Je gravis tes sommets flambants d’un pas rapide,
Sans retourner la tête et sans regrets, pourvu
Qu’un rayon de tes mains me réchauffe et me guide.


C’est que j’ai bien lutté, vois-tu, sur tes coteaux,
Et dans la brousse humaine et dans les déserts chauves ;
J’ai moissonné l’ivraie et j’ai semé les mauves,
Et j’aurais succombé sans l’orge des gâteaux
Que pour toi j’émiettais dans la gueule des fauves.



Dans mon propre jardin planté de vanité
J’ai bêché les œillets de mon Moi solitaire,
Et pour mieux t’agréer leur parfum que j’enterre,
Je ne labourerai que pour l’humanité,
En chantant le refrain fraternel de la Terre.


Pardonne si parfois encor s’épanouit
Quelque myosotis dont j’aime l’ambiance,
C’est un discret regain de ma vieille croyance,
Mais j’ensevelirai ces restes dans ma nuit,
Et l’aube ne verra que l’arche d’alliance.


Oh ! je voudrais hâter cette communion
Entre le peuple brute et l’être humain qui pense ;
Adoucir l’hiatus de mésintelligence
Entre l’homme et la foule, et la réunion
Du luth et des pipeaux sera ma récompense.


Je voudrais, je voudrais détruire la cloison
De la galère étroite où chacun tient la rame ;
Au delà c’est la mer, et l’éternelle trame ;
C’est le symbole ami de l’arrière-saison ;
C’est la forêt antique et c’est le faon qui brame !…



Ô toute vierge ! ô très divine ! hélas ! hélas !
Je suis faible et tout seul pour cette œuvre suprême !
Mon fer n’abattra point le bois de la trirème ;
Mais je naviguerai, quand même, et le front las,
Vers ton Éden lointain, car je t’aime et je t’aime.


Du moins laisse-moi pur.

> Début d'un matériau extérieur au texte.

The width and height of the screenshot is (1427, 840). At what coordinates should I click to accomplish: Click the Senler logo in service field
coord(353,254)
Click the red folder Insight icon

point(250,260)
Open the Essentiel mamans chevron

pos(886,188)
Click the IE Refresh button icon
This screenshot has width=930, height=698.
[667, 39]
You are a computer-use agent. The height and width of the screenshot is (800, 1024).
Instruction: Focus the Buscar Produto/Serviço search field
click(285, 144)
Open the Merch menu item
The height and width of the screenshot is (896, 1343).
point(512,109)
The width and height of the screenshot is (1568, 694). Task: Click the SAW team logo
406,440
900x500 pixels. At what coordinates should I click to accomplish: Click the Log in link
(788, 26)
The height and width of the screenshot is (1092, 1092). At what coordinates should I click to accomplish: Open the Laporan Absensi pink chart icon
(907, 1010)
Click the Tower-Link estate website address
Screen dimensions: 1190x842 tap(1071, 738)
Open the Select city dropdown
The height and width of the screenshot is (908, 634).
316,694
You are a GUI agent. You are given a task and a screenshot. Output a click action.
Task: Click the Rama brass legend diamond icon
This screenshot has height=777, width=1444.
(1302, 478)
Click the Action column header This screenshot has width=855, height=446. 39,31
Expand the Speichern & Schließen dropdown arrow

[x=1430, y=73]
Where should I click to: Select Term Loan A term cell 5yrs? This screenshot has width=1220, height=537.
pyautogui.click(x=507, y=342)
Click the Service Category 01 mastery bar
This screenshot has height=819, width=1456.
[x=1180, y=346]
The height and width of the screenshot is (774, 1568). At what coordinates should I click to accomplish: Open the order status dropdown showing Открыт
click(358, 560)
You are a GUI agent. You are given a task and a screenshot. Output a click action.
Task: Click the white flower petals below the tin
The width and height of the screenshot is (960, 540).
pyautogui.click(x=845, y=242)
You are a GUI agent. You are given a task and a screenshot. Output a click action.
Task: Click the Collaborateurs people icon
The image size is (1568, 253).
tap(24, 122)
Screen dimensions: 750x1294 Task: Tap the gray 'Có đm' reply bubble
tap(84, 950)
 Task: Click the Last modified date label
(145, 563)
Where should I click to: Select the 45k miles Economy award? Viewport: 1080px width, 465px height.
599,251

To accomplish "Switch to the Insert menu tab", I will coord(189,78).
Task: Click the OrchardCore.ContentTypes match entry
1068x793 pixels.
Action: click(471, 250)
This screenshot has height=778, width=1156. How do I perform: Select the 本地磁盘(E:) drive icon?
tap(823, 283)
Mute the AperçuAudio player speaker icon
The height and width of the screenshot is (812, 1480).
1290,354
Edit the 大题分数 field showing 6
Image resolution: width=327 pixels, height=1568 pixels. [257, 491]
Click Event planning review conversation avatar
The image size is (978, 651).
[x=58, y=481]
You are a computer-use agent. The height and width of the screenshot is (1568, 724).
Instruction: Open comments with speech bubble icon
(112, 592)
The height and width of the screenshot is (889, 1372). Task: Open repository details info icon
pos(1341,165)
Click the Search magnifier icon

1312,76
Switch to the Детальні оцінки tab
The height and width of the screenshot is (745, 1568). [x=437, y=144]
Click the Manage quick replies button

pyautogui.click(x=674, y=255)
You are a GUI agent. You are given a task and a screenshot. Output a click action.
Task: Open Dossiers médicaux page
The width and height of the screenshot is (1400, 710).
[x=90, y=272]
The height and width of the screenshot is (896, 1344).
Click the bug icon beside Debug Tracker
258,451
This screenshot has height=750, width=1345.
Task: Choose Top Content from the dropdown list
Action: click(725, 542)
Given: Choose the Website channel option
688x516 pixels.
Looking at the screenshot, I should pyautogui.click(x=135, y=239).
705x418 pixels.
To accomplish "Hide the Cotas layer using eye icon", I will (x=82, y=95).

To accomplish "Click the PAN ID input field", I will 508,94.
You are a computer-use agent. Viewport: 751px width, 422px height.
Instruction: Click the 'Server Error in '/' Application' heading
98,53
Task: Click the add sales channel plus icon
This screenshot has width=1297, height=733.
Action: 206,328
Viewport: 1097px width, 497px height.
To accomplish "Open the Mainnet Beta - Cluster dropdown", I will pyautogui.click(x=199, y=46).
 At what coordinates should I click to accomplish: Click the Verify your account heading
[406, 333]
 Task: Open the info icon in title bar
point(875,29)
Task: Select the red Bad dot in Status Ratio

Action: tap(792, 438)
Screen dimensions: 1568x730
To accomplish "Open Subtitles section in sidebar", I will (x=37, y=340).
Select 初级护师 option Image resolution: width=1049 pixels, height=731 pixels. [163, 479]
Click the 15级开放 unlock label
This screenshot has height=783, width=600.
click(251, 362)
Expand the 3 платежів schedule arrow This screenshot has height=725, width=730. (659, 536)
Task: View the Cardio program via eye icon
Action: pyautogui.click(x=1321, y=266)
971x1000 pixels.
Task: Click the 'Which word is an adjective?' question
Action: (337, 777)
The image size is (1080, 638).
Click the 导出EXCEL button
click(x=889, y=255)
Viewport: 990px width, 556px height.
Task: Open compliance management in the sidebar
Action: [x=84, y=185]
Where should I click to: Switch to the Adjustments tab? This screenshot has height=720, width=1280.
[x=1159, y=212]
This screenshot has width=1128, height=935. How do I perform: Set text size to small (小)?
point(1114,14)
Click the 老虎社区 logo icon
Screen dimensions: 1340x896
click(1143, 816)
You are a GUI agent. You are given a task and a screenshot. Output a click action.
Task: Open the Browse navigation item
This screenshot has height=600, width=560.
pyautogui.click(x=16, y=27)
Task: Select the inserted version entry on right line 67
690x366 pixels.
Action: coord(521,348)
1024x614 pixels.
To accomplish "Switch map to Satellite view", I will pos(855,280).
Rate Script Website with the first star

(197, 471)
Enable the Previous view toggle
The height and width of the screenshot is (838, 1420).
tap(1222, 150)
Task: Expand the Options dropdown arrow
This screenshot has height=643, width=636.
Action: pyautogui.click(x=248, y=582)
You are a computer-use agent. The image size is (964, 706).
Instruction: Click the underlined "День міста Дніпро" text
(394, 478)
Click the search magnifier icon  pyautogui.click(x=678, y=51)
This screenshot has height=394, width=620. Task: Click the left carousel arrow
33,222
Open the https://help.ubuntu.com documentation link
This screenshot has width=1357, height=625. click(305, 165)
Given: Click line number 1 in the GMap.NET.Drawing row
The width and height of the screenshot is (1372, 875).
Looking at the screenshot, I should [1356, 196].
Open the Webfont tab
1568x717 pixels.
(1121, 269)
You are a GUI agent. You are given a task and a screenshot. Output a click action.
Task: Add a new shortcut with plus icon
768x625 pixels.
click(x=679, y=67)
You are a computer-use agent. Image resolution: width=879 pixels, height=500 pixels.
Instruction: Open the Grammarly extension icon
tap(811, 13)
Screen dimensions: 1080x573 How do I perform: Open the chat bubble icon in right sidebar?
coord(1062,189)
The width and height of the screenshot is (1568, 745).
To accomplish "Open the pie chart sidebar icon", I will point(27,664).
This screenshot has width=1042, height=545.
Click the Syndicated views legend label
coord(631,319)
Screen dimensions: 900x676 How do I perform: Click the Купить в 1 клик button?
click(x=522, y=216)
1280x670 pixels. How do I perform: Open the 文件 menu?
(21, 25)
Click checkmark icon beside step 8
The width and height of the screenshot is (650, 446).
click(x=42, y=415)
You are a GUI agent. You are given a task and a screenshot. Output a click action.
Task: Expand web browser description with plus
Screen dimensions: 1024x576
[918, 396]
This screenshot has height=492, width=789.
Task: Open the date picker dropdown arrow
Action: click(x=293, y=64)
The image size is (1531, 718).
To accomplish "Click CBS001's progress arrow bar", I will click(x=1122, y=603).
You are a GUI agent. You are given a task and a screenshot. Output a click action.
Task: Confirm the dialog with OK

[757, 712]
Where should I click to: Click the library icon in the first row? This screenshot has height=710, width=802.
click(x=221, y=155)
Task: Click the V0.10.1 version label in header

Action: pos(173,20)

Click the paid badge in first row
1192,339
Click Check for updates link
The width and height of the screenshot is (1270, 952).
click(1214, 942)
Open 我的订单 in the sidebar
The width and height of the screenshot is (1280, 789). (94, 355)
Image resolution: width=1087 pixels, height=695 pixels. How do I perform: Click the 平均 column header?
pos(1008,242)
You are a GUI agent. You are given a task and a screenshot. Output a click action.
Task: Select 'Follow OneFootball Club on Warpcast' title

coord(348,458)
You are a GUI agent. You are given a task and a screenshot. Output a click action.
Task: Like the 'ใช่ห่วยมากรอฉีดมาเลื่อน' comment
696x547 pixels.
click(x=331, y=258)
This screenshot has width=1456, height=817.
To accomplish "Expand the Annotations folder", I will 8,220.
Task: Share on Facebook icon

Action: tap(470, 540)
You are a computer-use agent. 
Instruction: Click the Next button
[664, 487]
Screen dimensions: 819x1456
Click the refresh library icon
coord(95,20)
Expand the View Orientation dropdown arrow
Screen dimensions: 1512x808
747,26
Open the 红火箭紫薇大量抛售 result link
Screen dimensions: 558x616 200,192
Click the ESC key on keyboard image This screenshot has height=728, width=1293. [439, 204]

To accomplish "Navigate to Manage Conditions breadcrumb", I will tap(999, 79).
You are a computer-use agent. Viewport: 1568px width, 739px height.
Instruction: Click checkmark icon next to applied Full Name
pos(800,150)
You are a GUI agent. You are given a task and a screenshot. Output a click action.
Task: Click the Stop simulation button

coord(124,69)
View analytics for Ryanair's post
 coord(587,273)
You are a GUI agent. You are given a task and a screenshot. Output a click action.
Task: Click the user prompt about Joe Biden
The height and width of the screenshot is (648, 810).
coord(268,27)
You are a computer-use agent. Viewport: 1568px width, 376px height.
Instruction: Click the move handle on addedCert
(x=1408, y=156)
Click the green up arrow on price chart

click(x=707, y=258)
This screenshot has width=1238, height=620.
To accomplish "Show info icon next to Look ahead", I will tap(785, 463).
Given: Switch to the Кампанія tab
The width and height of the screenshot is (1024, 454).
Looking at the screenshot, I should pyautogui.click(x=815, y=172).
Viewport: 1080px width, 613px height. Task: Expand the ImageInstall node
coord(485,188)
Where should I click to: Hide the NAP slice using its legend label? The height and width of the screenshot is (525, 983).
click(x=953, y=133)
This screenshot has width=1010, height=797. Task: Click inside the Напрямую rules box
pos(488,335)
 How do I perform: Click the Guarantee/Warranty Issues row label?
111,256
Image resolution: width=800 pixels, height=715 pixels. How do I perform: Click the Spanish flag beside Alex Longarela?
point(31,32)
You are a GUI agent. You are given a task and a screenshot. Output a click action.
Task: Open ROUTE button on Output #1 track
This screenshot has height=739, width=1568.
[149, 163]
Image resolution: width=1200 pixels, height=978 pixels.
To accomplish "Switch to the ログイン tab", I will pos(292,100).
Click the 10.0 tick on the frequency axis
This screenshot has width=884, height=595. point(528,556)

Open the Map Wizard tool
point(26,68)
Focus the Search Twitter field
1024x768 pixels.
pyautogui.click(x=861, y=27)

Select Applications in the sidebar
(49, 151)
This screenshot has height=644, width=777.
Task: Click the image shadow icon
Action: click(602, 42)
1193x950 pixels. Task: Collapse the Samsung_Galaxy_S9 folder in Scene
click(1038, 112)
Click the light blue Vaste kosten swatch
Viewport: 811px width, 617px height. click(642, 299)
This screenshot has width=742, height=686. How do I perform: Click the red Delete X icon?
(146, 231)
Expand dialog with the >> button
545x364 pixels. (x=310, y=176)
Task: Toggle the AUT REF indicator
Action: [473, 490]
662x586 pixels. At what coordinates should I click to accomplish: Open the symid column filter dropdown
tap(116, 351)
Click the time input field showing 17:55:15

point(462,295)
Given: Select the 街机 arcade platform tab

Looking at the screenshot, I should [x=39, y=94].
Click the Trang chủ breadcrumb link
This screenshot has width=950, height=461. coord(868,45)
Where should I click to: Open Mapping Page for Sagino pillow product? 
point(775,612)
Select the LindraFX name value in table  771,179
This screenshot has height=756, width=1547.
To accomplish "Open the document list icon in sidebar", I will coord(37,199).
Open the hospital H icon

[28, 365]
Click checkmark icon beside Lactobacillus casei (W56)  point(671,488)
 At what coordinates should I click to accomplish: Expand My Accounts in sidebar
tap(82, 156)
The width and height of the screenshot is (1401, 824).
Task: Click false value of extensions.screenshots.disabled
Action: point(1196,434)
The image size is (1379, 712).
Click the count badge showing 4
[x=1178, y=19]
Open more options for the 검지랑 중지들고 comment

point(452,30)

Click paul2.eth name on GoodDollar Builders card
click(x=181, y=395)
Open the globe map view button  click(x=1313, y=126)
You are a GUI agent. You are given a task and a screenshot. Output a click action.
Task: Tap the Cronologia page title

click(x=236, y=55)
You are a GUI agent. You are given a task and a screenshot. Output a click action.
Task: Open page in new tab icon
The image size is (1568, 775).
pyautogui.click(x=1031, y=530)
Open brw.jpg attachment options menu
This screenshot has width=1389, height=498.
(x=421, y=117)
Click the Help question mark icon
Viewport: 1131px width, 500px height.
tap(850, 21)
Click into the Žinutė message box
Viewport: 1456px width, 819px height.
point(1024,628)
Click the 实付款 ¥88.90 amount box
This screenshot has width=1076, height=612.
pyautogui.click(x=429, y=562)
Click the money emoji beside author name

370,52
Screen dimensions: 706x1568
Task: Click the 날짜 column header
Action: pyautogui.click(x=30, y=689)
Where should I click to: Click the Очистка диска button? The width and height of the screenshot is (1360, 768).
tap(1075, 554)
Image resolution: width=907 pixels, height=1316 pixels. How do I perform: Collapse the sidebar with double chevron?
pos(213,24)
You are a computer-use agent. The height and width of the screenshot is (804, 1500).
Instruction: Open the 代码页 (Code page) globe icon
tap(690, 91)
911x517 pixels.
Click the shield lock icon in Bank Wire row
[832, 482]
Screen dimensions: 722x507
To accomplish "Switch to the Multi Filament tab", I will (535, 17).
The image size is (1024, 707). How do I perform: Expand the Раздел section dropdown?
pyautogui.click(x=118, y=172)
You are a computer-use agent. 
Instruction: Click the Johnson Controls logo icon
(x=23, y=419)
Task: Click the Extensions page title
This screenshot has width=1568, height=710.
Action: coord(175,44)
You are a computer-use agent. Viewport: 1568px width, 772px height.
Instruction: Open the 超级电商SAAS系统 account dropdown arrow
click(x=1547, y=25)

Fais que ta vision
Aspire mon esprit comme un souffle delphique ;
Qu’à travers les parfums du concert séraphique
Ils montent vers ton limbe, ô douce Illusion,
Ces appels que je jette à la Nuit magnifique.


Et durant les vespers émus, lorsque rêvant
Aux là-bas bien aimés, j’écoute la romance
De l’agreste Infini qu’un zéphir ensemence,
Ne m’ôte pas l’erreur de croire que ce vent
M’apporte tes baisers moissonnés dans l’Immense.